### Extrait cité
Insensé celui qui somme le rêve de s'expliquer - Jean RAY - Malpertuis

jeudi 26 septembre 2013

Les Nouveeaux Contes de Fées de la Comtesse de Ségur

(5)Ourson-

 Bien qu’évoquant la Belle et la Bête, bien que truffé de merveilleux, cette dernière histoire qui commence d’ailleurs comme les Mémoires d’un âne, n’est déjà plus un conte. L’auteur puise carrément dans sa vie et ses souvenirs et l’on voit le roman pointer sous le conte dont elle oublie la rigueur. Les dialogues et les descriptions de lieux et de personnes sont sommaires dans les contes où seule compte l’action. On pourrait dire qu’Ourson est le premier roman de la Comtesse de Ségur et que la romancière est née de la conteuse grâce à son talent de dialoguiste et son sens aigu de l’observation.
L’écriture se libère, l’humour apparaît avec les dialogues et reflètant celui de la conteuse.
Agnella la fermière, vit seule avec Passerose sa servante. Tous les mardis, elle va vendre au marché de la ville voisine qui pourrait aussi bien être celui de Laigle, les produits de sa ferme ; et si l’âne ne se nomme pas Cadichon, il l’évoque bel et bien.

Un jour, Agnella  donne un coup de pied à un crapaud qui voulait manger ses cerises.
Furieux, le crapaud qui n'est autre que la fée Rageuse, la maudit et la condamne à avoir un fils couvert de poils. Mais la fée Drôlette sous la forme d'une alouette atténue la malédiction en accordant  au garçon la possibilité de changer de peau avec qui l'aimera assez pour consentir au sacrifice.
Trois mois plus tard, Agnella accouche d'un bébé poilu que l'on baptise Ourson. Ourson grandit mais ne s'éloigne guère de la ferme car son apparence effraye le voisinage.
A l'âge de huit ans l'enfant trouve dans les bois une petite fille abandonnée. D’abord craintive, elle adopte vite le "petit ours" et lui dit se nommer Violette. Le langage que Sophie prête à Violette enfant est vraiment celui d’une petite fille. Elle fera mieux encore plus tard,  avec Marguerite.

### Consigne
D'après l'extrait cité sur Ourson, quel jour de la semaine Agnella va-t-elle vendre au marché les produits de sa ferme ?

### Section de données
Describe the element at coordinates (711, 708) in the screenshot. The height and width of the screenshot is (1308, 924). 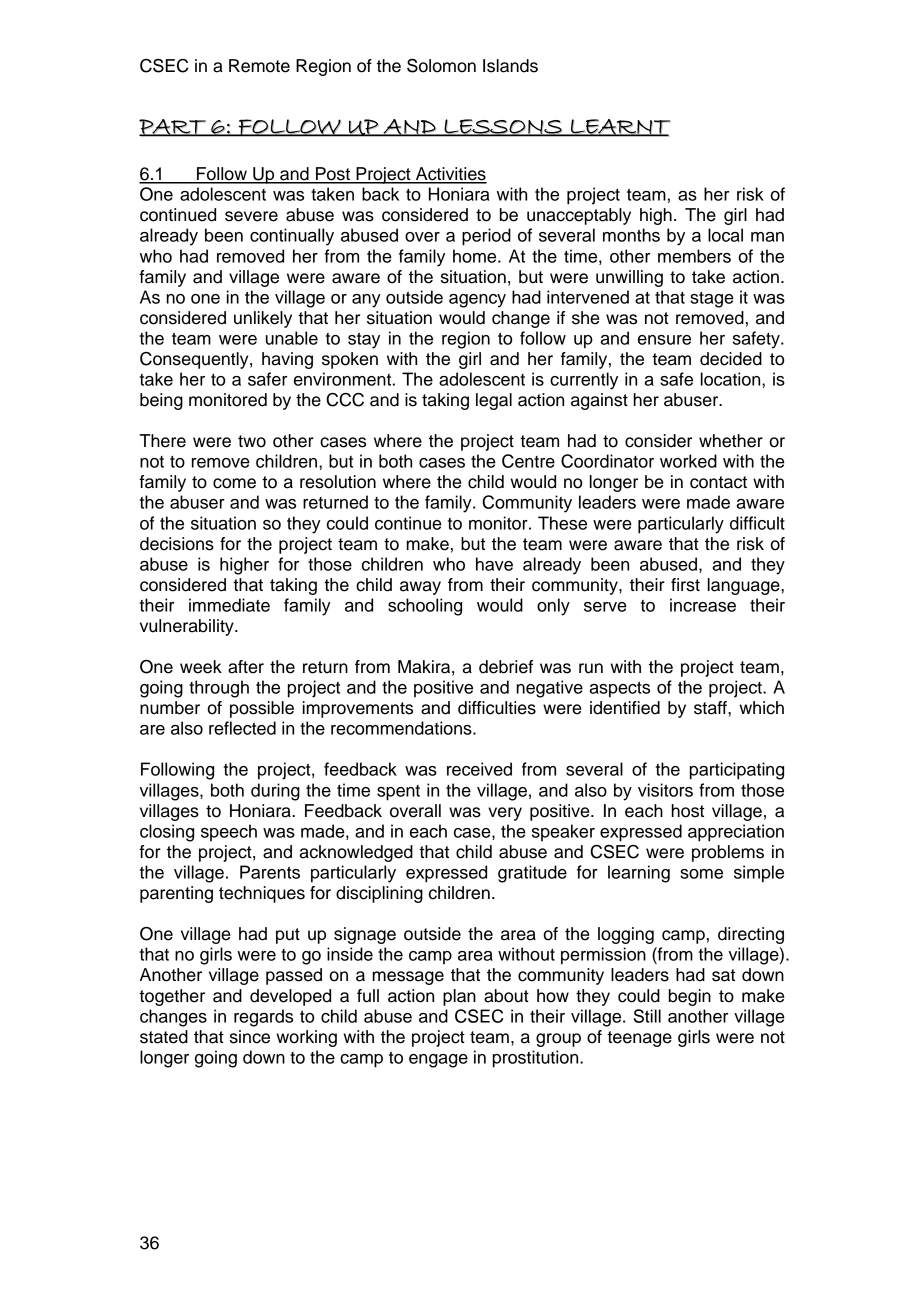
I see `staff` at that location.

### Réponse rédigée
Elle s'y rend tous les mardis.